Please retype every one of the items below exactly as they appear.

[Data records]
— begin —
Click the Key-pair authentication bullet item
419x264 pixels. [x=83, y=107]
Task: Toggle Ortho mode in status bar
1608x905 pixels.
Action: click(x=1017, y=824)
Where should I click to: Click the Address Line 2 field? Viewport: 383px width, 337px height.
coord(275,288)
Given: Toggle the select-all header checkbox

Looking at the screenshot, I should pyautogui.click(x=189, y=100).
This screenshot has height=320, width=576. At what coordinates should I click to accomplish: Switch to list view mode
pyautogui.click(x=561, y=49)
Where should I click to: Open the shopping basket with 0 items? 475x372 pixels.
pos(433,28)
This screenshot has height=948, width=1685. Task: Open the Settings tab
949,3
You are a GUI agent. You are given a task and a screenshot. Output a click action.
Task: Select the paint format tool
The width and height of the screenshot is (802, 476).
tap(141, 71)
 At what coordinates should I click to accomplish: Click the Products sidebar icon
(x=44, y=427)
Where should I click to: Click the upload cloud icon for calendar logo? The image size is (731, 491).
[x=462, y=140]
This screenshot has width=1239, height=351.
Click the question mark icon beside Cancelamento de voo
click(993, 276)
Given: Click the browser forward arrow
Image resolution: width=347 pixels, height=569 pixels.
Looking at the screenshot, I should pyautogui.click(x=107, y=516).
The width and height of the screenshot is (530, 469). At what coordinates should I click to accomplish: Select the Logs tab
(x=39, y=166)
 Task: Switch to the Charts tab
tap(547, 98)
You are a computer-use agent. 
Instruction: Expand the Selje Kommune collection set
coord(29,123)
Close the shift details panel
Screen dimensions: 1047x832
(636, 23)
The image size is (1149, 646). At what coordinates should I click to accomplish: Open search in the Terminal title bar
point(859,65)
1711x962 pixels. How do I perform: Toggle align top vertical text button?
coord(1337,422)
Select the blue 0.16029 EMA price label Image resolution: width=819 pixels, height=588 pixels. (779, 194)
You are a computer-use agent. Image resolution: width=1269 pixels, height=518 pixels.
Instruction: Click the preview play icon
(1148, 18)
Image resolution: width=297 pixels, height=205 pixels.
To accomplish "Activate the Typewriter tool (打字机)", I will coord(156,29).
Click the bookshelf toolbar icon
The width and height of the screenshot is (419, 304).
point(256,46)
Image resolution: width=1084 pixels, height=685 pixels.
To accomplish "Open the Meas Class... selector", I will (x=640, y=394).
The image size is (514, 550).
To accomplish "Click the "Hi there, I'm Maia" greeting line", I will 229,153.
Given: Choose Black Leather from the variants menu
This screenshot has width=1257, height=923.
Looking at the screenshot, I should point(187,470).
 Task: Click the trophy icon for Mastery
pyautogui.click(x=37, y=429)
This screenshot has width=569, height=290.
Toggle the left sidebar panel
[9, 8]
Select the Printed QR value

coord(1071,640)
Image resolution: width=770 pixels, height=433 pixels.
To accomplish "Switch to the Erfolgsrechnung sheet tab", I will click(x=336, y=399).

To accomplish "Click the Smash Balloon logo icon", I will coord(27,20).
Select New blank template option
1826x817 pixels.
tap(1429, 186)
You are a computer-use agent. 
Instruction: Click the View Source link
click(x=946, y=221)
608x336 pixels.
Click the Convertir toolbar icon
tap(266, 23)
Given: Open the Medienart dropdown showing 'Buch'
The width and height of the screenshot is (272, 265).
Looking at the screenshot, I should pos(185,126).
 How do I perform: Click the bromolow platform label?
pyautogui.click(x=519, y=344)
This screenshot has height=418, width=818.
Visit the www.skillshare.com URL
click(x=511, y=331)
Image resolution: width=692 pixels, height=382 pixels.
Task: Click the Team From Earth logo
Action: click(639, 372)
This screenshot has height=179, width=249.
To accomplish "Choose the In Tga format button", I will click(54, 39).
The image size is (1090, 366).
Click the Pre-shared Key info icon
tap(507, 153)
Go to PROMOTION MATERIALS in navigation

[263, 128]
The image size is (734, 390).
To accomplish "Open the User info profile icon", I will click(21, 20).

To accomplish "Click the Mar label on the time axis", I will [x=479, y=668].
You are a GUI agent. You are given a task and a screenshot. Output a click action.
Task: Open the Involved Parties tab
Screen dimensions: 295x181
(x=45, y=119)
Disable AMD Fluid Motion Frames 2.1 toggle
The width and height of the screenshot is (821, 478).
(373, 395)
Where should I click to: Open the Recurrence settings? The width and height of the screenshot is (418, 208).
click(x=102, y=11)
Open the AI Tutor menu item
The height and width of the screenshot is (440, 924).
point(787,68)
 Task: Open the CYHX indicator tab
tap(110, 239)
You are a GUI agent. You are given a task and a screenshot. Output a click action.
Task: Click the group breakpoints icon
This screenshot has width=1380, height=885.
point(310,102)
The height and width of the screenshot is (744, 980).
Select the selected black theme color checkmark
— end —
● **Solution**:
Click the Key-pair authentication bullet item
419x264 pixels. [x=83, y=107]
Task: Toggle Ortho mode in status bar
1608x905 pixels.
Action: click(x=1017, y=824)
Where should I click to: Click the Address Line 2 field? Viewport: 383px width, 337px height.
coord(275,288)
Given: Toggle the select-all header checkbox

Looking at the screenshot, I should pyautogui.click(x=189, y=100).
This screenshot has height=320, width=576. At what coordinates should I click to accomplish: Switch to list view mode
pyautogui.click(x=561, y=49)
Where should I click to: Open the shopping basket with 0 items? 475x372 pixels.
pos(433,28)
This screenshot has height=948, width=1685. Task: Open the Settings tab
949,3
You are a GUI agent. You are given a task and a screenshot. Output a click action.
Task: Select the paint format tool
The width and height of the screenshot is (802, 476).
tap(141, 71)
 At what coordinates should I click to accomplish: Click the Products sidebar icon
(x=44, y=427)
Where should I click to: Click the upload cloud icon for calendar logo? The image size is (731, 491).
[x=462, y=140]
This screenshot has width=1239, height=351.
Click the question mark icon beside Cancelamento de voo
click(993, 276)
Given: Click the browser forward arrow
Image resolution: width=347 pixels, height=569 pixels.
Looking at the screenshot, I should pyautogui.click(x=107, y=516).
The width and height of the screenshot is (530, 469). At what coordinates should I click to accomplish: Select the Logs tab
(x=39, y=166)
 Task: Switch to the Charts tab
tap(547, 98)
You are a computer-use agent. 
Instruction: Expand the Selje Kommune collection set
coord(29,123)
Close the shift details panel
Screen dimensions: 1047x832
(636, 23)
The image size is (1149, 646). At what coordinates should I click to accomplish: Open search in the Terminal title bar
point(859,65)
1711x962 pixels. How do I perform: Toggle align top vertical text button?
coord(1337,422)
Select the blue 0.16029 EMA price label Image resolution: width=819 pixels, height=588 pixels. (779, 194)
You are a computer-use agent. Image resolution: width=1269 pixels, height=518 pixels.
Instruction: Click the preview play icon
(1148, 18)
Image resolution: width=297 pixels, height=205 pixels.
To accomplish "Activate the Typewriter tool (打字机)", I will coord(156,29).
Click the bookshelf toolbar icon
The width and height of the screenshot is (419, 304).
point(256,46)
Image resolution: width=1084 pixels, height=685 pixels.
To accomplish "Open the Meas Class... selector", I will (x=640, y=394).
The image size is (514, 550).
To accomplish "Click the "Hi there, I'm Maia" greeting line", I will 229,153.
Given: Choose Black Leather from the variants menu
This screenshot has width=1257, height=923.
Looking at the screenshot, I should point(187,470).
 Task: Click the trophy icon for Mastery
pyautogui.click(x=37, y=429)
This screenshot has width=569, height=290.
Toggle the left sidebar panel
[9, 8]
Select the Printed QR value

coord(1071,640)
Image resolution: width=770 pixels, height=433 pixels.
To accomplish "Switch to the Erfolgsrechnung sheet tab", I will click(x=336, y=399).

To accomplish "Click the Smash Balloon logo icon", I will coord(27,20).
Select New blank template option
1826x817 pixels.
tap(1429, 186)
You are a computer-use agent. 
Instruction: Click the View Source link
click(x=946, y=221)
608x336 pixels.
Click the Convertir toolbar icon
tap(266, 23)
Given: Open the Medienart dropdown showing 'Buch'
The width and height of the screenshot is (272, 265).
Looking at the screenshot, I should pos(185,126).
 How do I perform: Click the bromolow platform label?
pyautogui.click(x=519, y=344)
This screenshot has height=418, width=818.
Visit the www.skillshare.com URL
click(x=511, y=331)
Image resolution: width=692 pixels, height=382 pixels.
Task: Click the Team From Earth logo
Action: click(639, 372)
This screenshot has height=179, width=249.
To accomplish "Choose the In Tga format button", I will click(54, 39).
The image size is (1090, 366).
Click the Pre-shared Key info icon
tap(507, 153)
Go to PROMOTION MATERIALS in navigation

[263, 128]
The image size is (734, 390).
To accomplish "Open the User info profile icon", I will click(21, 20).

To accomplish "Click the Mar label on the time axis", I will [x=479, y=668].
You are a GUI agent. You are given a task and a screenshot. Output a click action.
Task: Open the Involved Parties tab
Screen dimensions: 295x181
(x=45, y=119)
Disable AMD Fluid Motion Frames 2.1 toggle
The width and height of the screenshot is (821, 478).
(373, 395)
Where should I click to: Open the Recurrence settings? The width and height of the screenshot is (418, 208).
click(x=102, y=11)
Open the AI Tutor menu item
The height and width of the screenshot is (440, 924).
point(787,68)
 Task: Open the CYHX indicator tab
tap(110, 239)
You are a GUI agent. You are given a task and a screenshot. Output a click action.
Task: Click the group breakpoints icon
This screenshot has width=1380, height=885.
point(310,102)
The height and width of the screenshot is (744, 980).
Select the selected black theme color checkmark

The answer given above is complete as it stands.